P0810DOSAGE REDUCTION OF LOW MOLECULAR WEIGHT HEPARIN IN PATIENTS WITH RENAL DYSFUNCTION: EFFECTS ON ANTI-XA LEVELS AND CLINICAL OUTCOMES

Background and Aims To prevent bio-accumulation of low molecular weight heparins (LMWHs) in patients with an impaired kidney function, guidelines recommend dosage reduction and anti-Xa monitoring. The aim of this study was to investigate the effect of pre-emptive dosage reduction of LMWH on anti-Xa levels. Furthermore, we investigated the association between anti-Xa levels and bleeding, thrombotic events and mortality. Method In this single center study, we followed 499 patients with an estimated glomerular filtration rate (eGFR) below 60 ml/min/1.73m2 in whom anti-Xa levels were measured.

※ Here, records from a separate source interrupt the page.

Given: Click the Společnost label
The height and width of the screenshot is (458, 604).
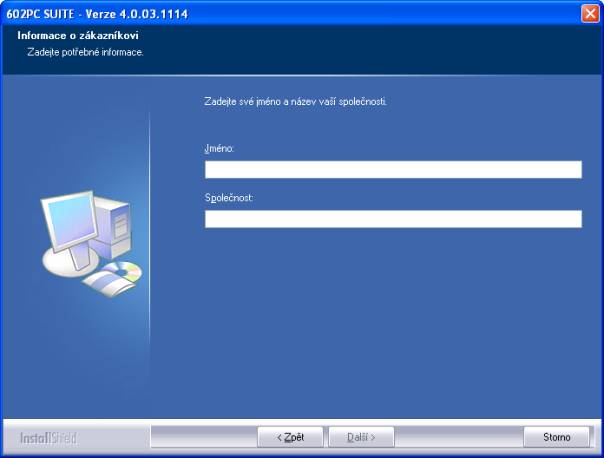Looking at the screenshot, I should tap(229, 198).
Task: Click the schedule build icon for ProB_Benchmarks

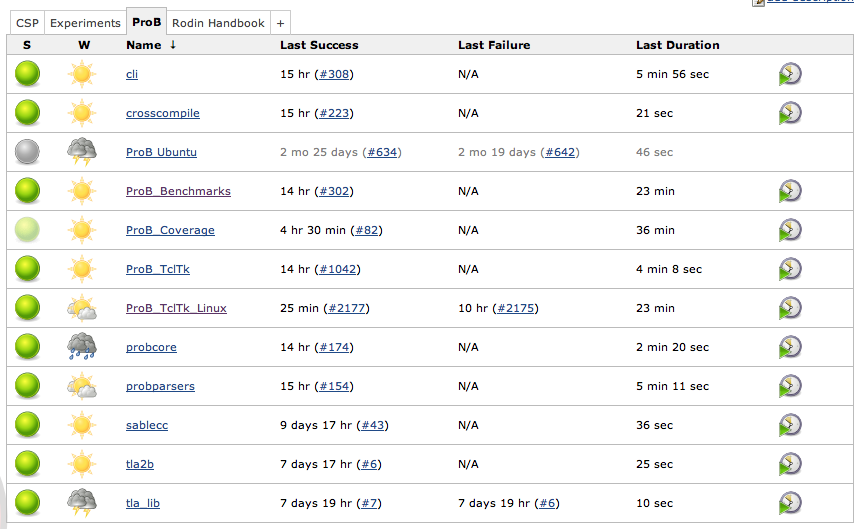Action: [x=790, y=191]
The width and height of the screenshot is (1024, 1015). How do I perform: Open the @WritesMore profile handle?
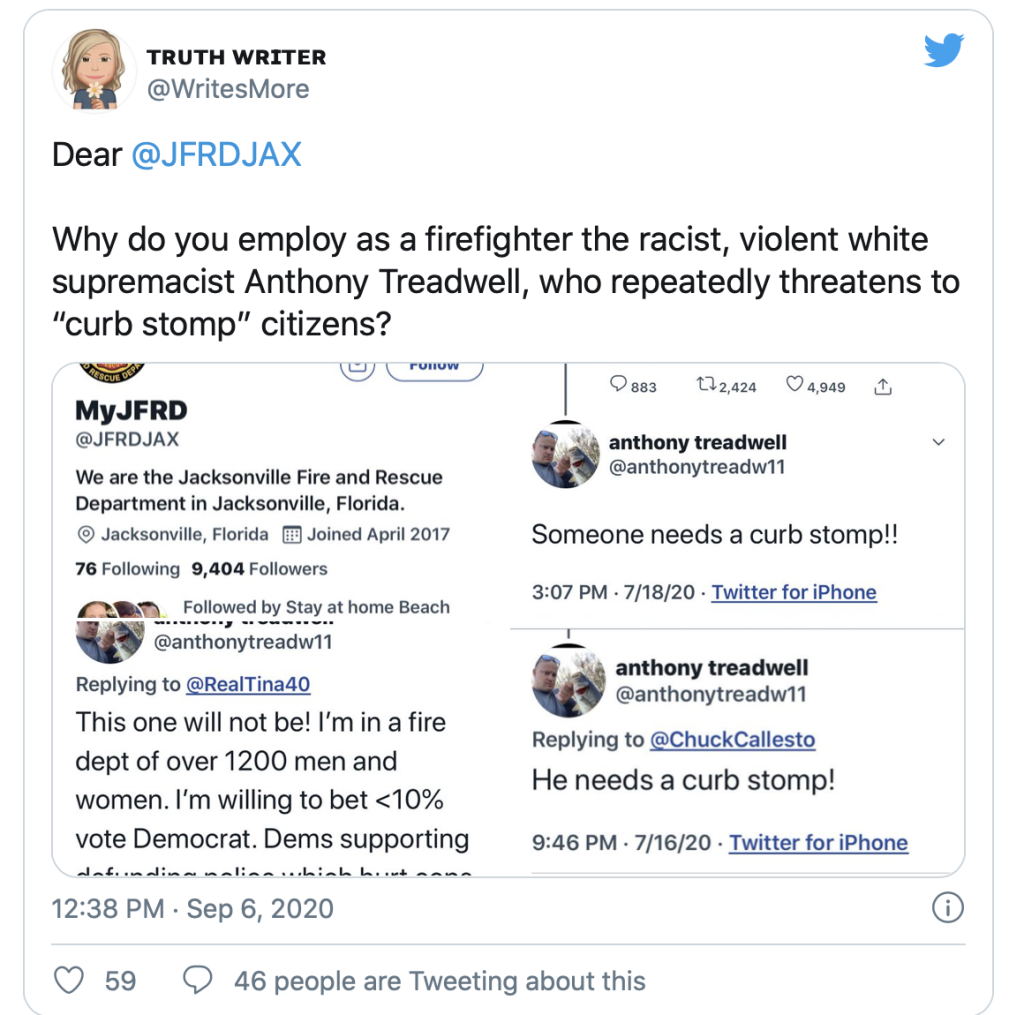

We observed how many patients had anti-Xa levels that fell within the target range (between 1.0 U/ml and 2.0 U/ml with once daily LMWH and between 0.6 U/ml and 1.0 U/ml with twice daily LMWH), with a standard protocol of a pre-emptive dosage reduction of LMWH (25% reduction in patients with an eGFR between 30 and 60 ml/min/1.73m2 and a reduction of 50% in in patients with an eGFR below the 30 ml/min/1.73m2). Furthermore, Cox proportional hazard analyses were used to estimate hazard ratios with 95% confidence intervals (CIs) to investigate the association between anti-Xa levels and major bleeding, thrombotic events (ischemic stroke or venous thrombosis) and mortality within three months of follow-up. Hazard ratios were adjusted for age, sex, body mass index, type of LMWH, once or twice daily dosing, antiplatelet drug use, indication for anticoagulation, comorbidities, hemoglobin concentration and eGFR. Results In a cohort of 499 patients (445 dalteparin and 54 nadroparin users), the median anti-Xa level was 0.44 U/ml (IQR 0.21-0.75) for the total group (n=499). A pre-emptive dosage reduction of LMWH led to adequate levels of anti-Xa in only 19% of the patients (12% for the dalteparin users and 50% for nadroparin users). Of the 499 patients, 104 patients had a major bleeding, 27 had a thrombotic event and 146 died within three months. We did not find an association between anti-Xa levels and bleeding or mortality (Table 1). An anti-Xa level below the target range was associated with a non-significant increased risk estimate for thrombosis (HR 2.5, 95% CI 0.7-8.8) after adjustment (Table 1). Conclusion Pre-emptive dosage reduction of LMWH leads to low anti-Xa levels in a large proportion of patients and may lead to an undertreatment of patients with an impaired kidney function.